**** RECORDED DATA

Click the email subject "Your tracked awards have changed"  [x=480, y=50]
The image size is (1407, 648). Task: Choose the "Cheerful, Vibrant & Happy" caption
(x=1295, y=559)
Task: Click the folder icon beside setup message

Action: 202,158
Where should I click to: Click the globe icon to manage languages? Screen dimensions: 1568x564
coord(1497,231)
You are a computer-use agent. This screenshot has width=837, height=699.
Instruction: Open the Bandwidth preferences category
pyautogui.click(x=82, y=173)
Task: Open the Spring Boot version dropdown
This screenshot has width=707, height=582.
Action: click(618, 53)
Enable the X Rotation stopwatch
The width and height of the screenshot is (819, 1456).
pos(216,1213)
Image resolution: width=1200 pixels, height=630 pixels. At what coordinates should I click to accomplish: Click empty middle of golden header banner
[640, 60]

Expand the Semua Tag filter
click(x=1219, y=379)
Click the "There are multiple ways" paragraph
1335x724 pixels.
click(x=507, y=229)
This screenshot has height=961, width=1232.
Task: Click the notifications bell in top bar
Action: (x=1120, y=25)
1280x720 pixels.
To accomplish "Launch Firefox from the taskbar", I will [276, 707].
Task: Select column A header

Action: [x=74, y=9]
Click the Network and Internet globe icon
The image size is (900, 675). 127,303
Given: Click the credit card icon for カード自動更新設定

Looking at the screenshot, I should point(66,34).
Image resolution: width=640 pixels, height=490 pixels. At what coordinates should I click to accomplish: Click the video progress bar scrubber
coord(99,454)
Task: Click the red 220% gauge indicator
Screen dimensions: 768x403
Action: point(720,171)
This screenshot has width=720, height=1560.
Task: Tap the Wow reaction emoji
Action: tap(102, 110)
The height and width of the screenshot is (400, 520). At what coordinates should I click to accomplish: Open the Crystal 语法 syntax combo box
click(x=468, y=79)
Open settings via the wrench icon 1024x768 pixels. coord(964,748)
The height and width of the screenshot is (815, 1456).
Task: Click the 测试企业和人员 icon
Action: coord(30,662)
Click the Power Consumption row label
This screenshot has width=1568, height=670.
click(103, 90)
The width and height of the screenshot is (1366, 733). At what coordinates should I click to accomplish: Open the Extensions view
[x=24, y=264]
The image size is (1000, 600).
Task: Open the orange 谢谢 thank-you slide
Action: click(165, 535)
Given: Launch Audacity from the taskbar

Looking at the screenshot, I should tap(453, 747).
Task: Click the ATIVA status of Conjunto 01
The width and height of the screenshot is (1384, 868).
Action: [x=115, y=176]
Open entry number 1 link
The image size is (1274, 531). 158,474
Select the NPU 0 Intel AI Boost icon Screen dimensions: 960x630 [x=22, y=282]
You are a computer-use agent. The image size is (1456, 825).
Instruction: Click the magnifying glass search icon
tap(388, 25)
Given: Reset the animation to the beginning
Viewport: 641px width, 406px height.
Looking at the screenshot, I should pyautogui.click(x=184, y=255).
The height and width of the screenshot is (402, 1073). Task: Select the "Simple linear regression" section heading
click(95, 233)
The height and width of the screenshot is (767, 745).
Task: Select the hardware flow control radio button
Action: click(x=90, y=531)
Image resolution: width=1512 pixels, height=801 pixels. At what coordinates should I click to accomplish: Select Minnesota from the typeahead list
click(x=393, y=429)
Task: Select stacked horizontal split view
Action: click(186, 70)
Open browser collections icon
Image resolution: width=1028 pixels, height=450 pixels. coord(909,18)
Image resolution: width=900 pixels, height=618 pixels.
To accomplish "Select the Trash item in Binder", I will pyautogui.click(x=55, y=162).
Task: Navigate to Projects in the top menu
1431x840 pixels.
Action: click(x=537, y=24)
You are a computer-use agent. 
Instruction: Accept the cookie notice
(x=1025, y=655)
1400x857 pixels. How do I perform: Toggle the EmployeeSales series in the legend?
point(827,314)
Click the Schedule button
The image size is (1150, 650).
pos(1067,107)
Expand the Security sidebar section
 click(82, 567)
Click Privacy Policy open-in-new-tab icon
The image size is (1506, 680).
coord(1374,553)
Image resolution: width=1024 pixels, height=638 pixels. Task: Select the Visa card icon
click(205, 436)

********

**WORK INSTRUCTIONS**
Copy out every line of the data in which the word "computer" is found.

**WRITTEN SOLUTION**
You are a computer-use agent. This screenshot has width=837, height=699.
You are a computer-use agent. The image size is (1456, 825).
You are a computer-use agent. 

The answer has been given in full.